The sequences /[æj, œj, ɑβ̞]/ contrast with the diphthongs /[ɛi, œy, ʌu]/. The former begin with more open vowels than the diphthongs. In addition, the diphthongs are all longer than the sequences. Thus, what in tonal dialects of Limburgish is the contrast between bein //ˈbɛɪn// 'legs' (pronounced with Accent 1) and beîn //ˈbɛɪn˦// 'leg' (pronounced with Accent 2) is a length and vowel quality difference in Weert: /[ˈbæjn]/ vs. /[ˈbɛin]/. Other (near-)minimal pairs include Duits /[ˈdœjts]/ 'German' (adj.) vs. kuît /[ˈkœyt]/ 'fun' and oug /[ˈɑβ̞x]/ 'eye' vs. oûch /[ˈʌux]/ 'also'. This kind of contrast between a vowel+glide sequence and a diphthong is extremely rare in the world's languages.

===Suprasegmentals===
The Weert dialect features an intonation system that is very similar to Standard Dutch. The stress pattern is the same as in the standard language. It does not feature a contrastive pitch accent, instead, the difference between Accent 1 and Accent 2 found in the more easterly dialects of Limburgish corresponds to a vowel length distinction in Weert; compare knien //ˈknin// 'rabbits' and berg //ˈbɛʀx// 'mountains' with kniên //ˈkniːn// 'rabbit' and bêrg //ˈbɛːʀx// 'mountain'. The phonological vowel+glide sequences //ɛj, œj, ɑw// correspond to //ɛɪ, œʏ, ʌʊ// combined with Accent 1 in other dialects, whereas the phonological diphthongs //ɛɪ, œʏ, ʌʊ// (which are longer than the vowel+glide sequences) correspond to //ɛɪ, œʏ, ʌʊ// combined with Accent 2 in other dialects.

According to Linda Heijmans, Weert dialect may have never been tonal at all, and the use of contrastive vowel length in minimal pairs such as knien–kniên could have sprung from the desire to sound like speakers of tonal dialects spoken nearby Weert, such as the dialect of Baexem.

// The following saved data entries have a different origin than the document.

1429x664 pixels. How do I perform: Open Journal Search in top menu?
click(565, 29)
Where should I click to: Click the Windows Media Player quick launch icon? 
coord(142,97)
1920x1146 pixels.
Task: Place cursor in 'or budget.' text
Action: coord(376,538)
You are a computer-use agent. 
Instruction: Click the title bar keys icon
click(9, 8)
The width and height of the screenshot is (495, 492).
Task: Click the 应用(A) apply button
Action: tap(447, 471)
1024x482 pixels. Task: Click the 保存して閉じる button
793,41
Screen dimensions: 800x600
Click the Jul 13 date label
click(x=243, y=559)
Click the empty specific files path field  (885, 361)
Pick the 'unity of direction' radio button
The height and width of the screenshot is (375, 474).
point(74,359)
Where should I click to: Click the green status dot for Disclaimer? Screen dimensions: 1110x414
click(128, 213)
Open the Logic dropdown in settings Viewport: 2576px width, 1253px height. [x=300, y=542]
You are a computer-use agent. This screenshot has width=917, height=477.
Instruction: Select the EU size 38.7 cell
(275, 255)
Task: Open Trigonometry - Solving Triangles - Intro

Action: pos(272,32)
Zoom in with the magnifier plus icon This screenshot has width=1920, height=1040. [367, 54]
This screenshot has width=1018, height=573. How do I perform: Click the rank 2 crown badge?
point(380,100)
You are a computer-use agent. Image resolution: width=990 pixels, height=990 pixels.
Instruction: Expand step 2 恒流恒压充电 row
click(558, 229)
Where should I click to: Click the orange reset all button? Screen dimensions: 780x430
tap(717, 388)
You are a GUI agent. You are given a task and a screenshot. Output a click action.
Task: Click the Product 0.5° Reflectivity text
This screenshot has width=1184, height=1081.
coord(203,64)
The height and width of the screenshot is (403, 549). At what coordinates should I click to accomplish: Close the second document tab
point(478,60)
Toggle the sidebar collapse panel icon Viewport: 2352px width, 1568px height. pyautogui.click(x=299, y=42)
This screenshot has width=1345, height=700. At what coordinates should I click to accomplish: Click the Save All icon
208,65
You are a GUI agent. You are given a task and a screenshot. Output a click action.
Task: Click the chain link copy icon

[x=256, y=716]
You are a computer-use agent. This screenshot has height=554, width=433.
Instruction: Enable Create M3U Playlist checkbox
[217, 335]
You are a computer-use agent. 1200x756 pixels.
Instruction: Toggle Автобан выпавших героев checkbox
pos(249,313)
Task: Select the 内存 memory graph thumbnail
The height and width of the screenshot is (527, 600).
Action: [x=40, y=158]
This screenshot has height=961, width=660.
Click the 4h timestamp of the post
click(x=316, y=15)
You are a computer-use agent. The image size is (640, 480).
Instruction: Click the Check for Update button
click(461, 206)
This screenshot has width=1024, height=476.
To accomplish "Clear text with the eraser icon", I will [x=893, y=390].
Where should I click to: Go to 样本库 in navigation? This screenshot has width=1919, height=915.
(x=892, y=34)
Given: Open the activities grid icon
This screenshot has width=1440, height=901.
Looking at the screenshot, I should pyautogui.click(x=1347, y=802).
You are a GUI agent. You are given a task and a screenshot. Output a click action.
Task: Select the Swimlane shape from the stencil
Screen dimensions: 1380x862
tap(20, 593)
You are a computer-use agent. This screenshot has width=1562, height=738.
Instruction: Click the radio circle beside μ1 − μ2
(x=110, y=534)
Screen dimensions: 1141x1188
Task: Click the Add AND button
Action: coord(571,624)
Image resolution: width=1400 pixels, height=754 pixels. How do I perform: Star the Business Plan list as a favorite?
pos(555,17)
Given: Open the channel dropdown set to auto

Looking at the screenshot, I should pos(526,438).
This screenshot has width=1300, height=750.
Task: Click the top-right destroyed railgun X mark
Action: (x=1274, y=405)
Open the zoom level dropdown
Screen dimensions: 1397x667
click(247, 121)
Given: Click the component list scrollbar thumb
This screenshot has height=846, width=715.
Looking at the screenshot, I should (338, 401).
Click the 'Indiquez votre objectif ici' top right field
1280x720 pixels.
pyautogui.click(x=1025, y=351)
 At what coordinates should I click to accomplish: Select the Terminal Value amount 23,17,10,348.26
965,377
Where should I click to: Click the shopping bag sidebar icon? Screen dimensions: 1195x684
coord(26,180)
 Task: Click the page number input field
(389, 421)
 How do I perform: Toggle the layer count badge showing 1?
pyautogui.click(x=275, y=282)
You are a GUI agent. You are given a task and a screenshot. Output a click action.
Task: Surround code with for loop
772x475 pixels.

This hypothesis has been rejected by Jo Verhoeven, who found that Weert speakers can still distinguish between the former tonal pairs on the basis of tone whenever vowel length is ambiguous. Thus, his findings support the theory that the former tone distinction was at some point reinterpreted as a vowel length distinction.

===Sample===
The sample text is a reading of the first sentence of The North Wind and the Sun.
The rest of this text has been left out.